Results of the linear mixed model fits of change in amplitude of accommodative response with repetition number for the preliminary trials.

	Slope	SE	95% CI
Amplitude	0.019	0.005	(0.030, 0.009)
Phase	0.016	0.007	(+ 0.002, + 0.030)

Open in a new tab

Slope estimates are shown along with their corresponding standard errors (SE) and the 95% confidence intervals (CI). The units of the slopes are D per repetition for amplitude and s per repetition for phase.

Figure 3 shows four examples (one in each row) of individual response signals along with the corresponding simple and segmented regression analyses for both amplitude and phase over time. The first example corresponds to a trial for which amplitude increased over the whole run, as would be expected if anticipation and learning effects are predominant over fatigue effects. The second example corresponds to a trial for which the amplitude decreased over the whole run, as would be expected if fatigue effects dominate over anticipation and learning effects. The third example correspond to a trial displaying anticipation and learning effect up to a time after which fatigue takes over. The fourth example corresponds to a trial displaying fatigue effect over the first half of the trial after which performance is roughly constant. For the first two examples, the rate of change in amplitude and phase over time are approximately constant and, hence, the lines fitted by the broken-stick model coincide with the simple linear regression fit. Likewise, the broken-stick fit is roughly the same as the linear fit for phase in the fourth example (graph at the bottom-left panel). The supplemental material contains all trials and all conditions along with the calculated amplitude and phase over time for a good accommodator, an average accommodator, and a poor accommodator.

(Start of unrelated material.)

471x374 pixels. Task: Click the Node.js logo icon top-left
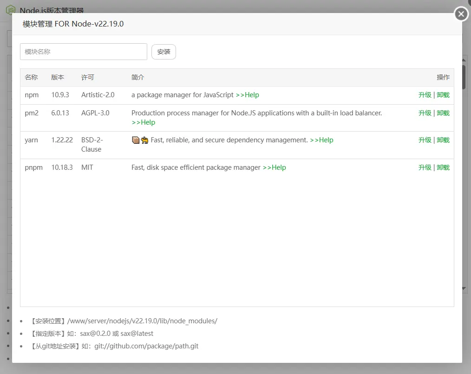pos(10,10)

Sample trials for the different experimental conditions. Each row shows a single trial. The left column shows the recorded accommodative response (dark gray dots) to a sinusoidally moving stimuli (blue curve) and the local-sinusoidal fit (black curve) specified by Eq. (2). The observer, condition, and repetition number are specified on the top of each graph. The middle column shows the amplitude in D of the fit in the left column (open black circles) sampled at every 0.5 s. The right column shows the same as the middle column but for phase in s. Simple linear regression fits of amplitude and phase over time in the middle and right columns are shown in dark gray. First and second segments fitted using a broken-stick model are shown in red and blue, respectively. The dark gray line in some of the fits are not visible because they are masked by the red and blue lines fitted by the broken-stick model.

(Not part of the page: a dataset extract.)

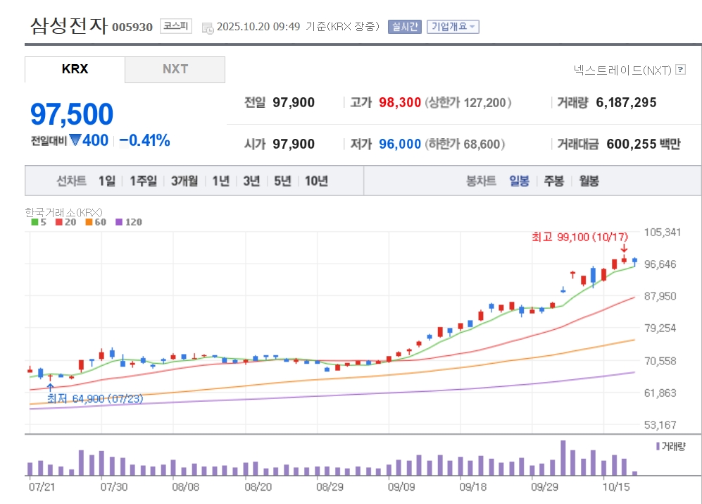Click the 코스피 market badge
The image size is (702, 504).
coord(175,27)
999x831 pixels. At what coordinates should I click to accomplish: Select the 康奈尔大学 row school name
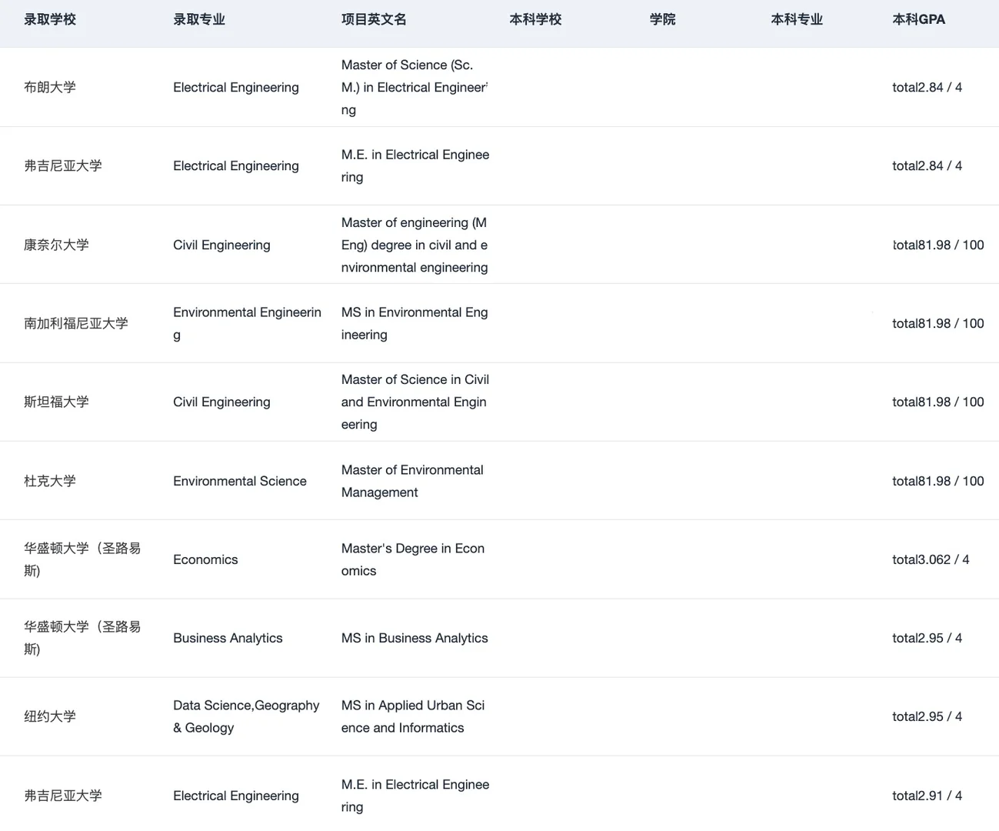56,245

The local-sinusoidal fits (black curves in Fig. 3) were reliable, with only 3 showing clear discontinuities in the amplitude and phase functions as assessed from visual inspection of all 216 fits corresponding to the 24 trials for each of the 9 observers. The 3 discontinuities occurred for two observers and for the same optical-blur condition for a moving stimulus at 0.2 Hz of temporal frequency. Changes in amplitude and phase were often non-monotonic, with only about half of the fits with simple linear regression explaining more than 85% of variance in amplitude (114 out of 216) and in phase (110 out of 216). On the other hand, fits from segmented regression with a single break point explained more than 85% of the variance in more than 95% of fits (207 out of 216 for both amplitude and phase).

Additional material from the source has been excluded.